La larga distancia es un modelo que tiene mucho que ver con el de las aerolíneas, la competencia ferroviaria (con las ventajas que ha traído a los usuarios) y la experiencia de viaje, no la de conexión para acceder a servicios básicos. Cada vez que alguien habla de que perderá conectividad y no podrá ir al colegio porque una autonomía ha tenido que asumir una competencia y ha renunciado a hacerlo, que nadie acuse al Estado. Porque no es su responsabilidad. El bus de larga distancia es de los poetas que viajan en Greyhound a otra ciudad para después cantar sobre ello. Es el transporte de los viajeros, los aventureros, quienes viven lejos y quienes quieren colaborar en un mundo mejor.

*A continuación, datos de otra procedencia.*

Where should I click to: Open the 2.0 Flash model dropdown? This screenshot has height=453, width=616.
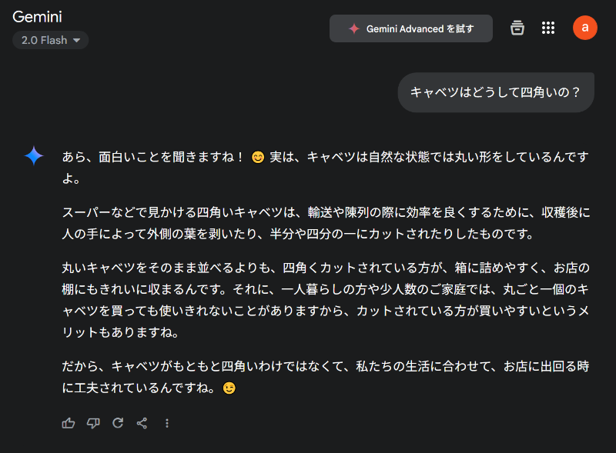pyautogui.click(x=50, y=40)
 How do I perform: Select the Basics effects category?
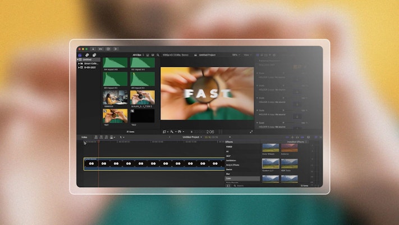point(229,169)
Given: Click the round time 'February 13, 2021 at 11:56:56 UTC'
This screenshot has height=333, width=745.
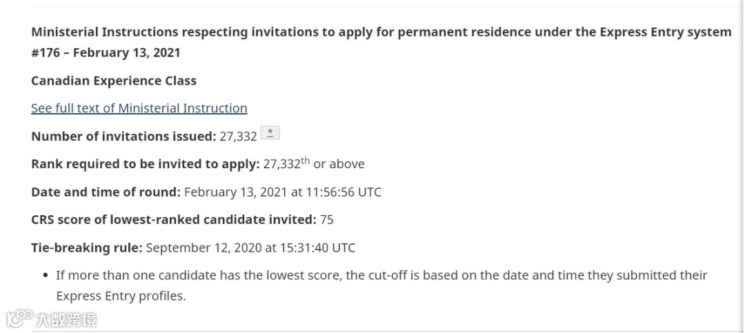Looking at the screenshot, I should click(283, 192).
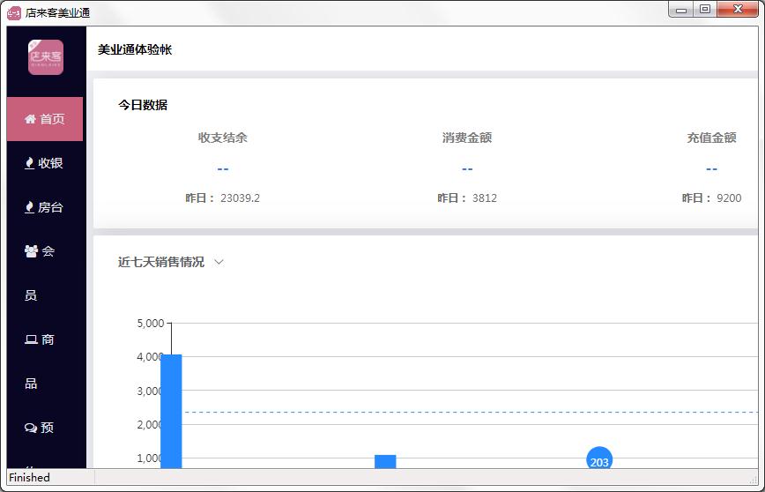The width and height of the screenshot is (765, 492).
Task: Click the 充值金额 value placeholder
Action: [x=711, y=168]
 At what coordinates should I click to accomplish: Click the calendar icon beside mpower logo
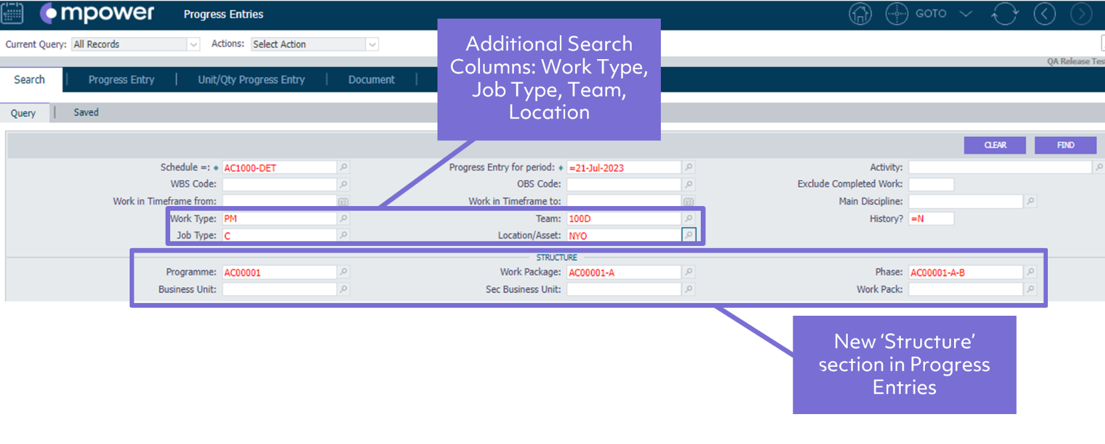[x=12, y=13]
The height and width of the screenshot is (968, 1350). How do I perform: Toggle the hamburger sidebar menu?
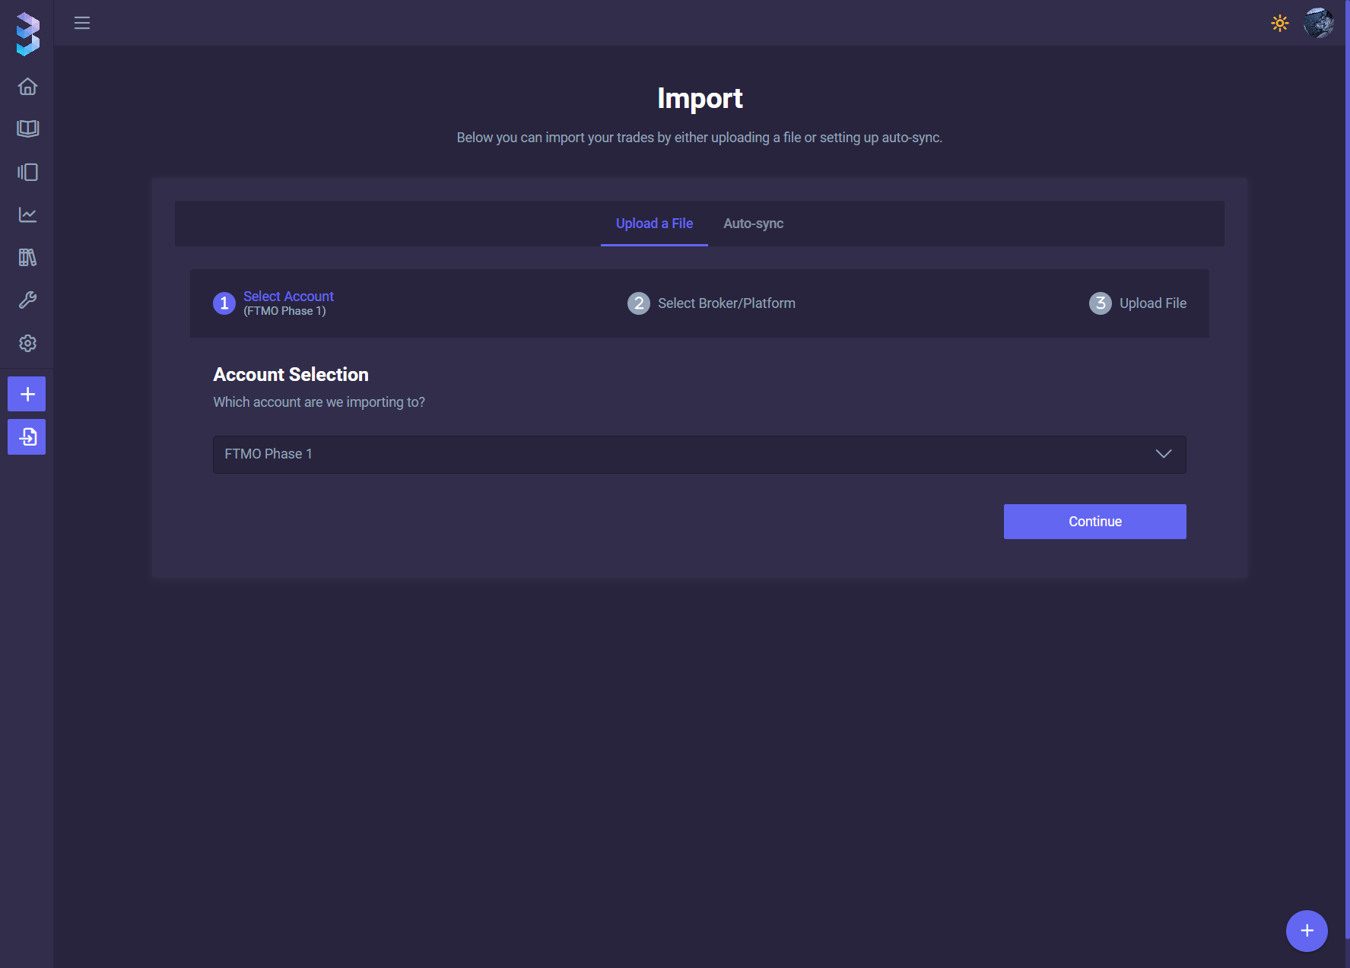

Estos servicios en España no están ahora mismo abiertos a la competencia, a diferencia de lo que sucede en la Europa más civilizada. La historia es sencilla. Simplemente se entregaron concesiones a la franquista a un puñado de empresas utilizando un sistema iniciado por Primo de Rivera. Para no complicarse, el modelo se consolidó de forma grosera con una ley de 1987, de cuando Sam Altman tenía dos años y no tenía móvil ni Niles Crane.

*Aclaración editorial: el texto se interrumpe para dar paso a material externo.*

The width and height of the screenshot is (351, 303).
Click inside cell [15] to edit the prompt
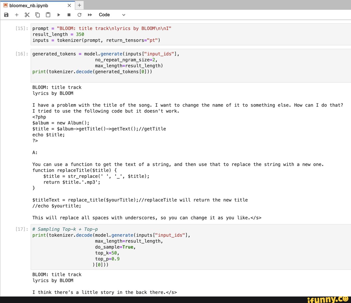tap(98, 28)
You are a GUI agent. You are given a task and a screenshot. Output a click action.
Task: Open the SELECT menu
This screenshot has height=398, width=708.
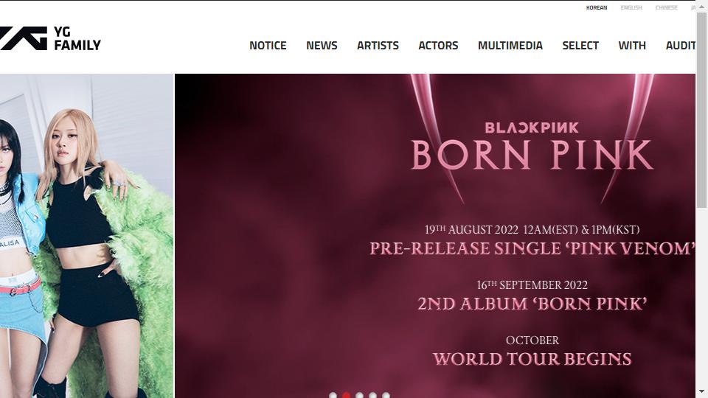click(580, 46)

Ahora tenemos concesiones caducadas que se fueron vendiendo unos empresarios a otros hasta consolidar un monopolio malsano que, durante años, fue como una balsa. Un modelo que vive de gestionar la miseria, impedir que crezca el autobús regular de larga distancia, dar alas al coche compartido y cobrar precios estratosféricos a los usuarios vulnerables. Un grupo cuyo origen probablemente se remonta a las monterías de Jaume Canivell en ‘La escopeta nacional’.
El sistema en España funciona mediante un modelo de pagos cruzados y concesiones caducadas por el que las operadoras ofrecen servicios carísimos en las rutas más rentables y escamotean otros a las zonas rurales, muchas veces invadiendo competencias autonómicas. ¿Y por qué no protestan las autonomías? En parte, porque les ahorran cubrir ellas ciertos servicios, lo que les permite también decir que no suben los impuestos. ¿Y por qué no protestan las empresas pequeñas? Porque viven de las sobras que les reparten en forma de refuerzos y quejarse implica castigos inmediatos. Puño de hierro en guante de seda. PEC, que dicen los jóvenes.

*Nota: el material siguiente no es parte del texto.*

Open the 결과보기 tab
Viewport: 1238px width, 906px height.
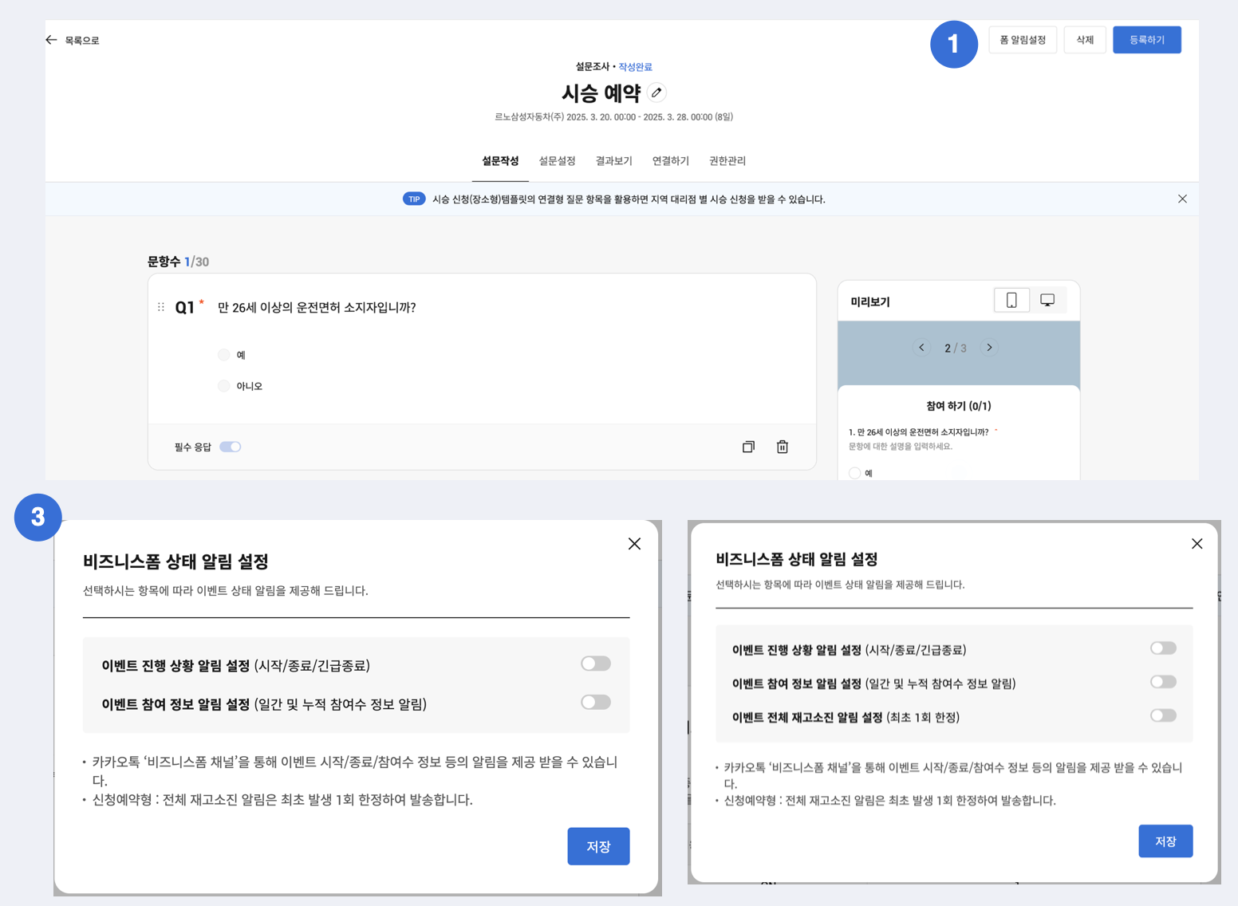613,161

Como soy de la opinión de que el modelo actual impide que el autobús de larga distancia, el “coach”, ocupe el lugar que se merece en la movilidad colectiva, también creo que con unos pocos ajustes y colaboración con las Comunidades Autónomas se crearía un negocio mucho mayor que el actual, y que simplemente con los impuestos de toda la actividad económica generada podría cubrir las rutas de larga distancia que pudiesen considerarse no rentables. Porque, además, el precio de cubrir los servicios estatales que nadie más prestaría, que son menos de los que la gente piensa, sería muy bajo. Según la CNMC, de 45 millones al año. En ferrocarriles, el Estado invierte más de 1.400 millones al año.
Así, recordad amiguitos las diferencias entre “coach” y “bus” cada vez que el monopolio os intente comer la cabeza con sus movidas de la “competencia por el mercado”, que en román paladino sólo significa “mantener el control para siempre”.
Pero que nadie se preocupe demasiado, que el “coach” sólo lo usan los pobres, los trabajadores, y los jóvenes con conciencia medioambiental. Mujeres en su mayor parte. ¿Y a quién le importa esa gente? Sí, lo digo con ironía. Pero con o sin ironía, la respuesta, hasta ahora, ha sido “a nadie”. A ver si cambian las cosas.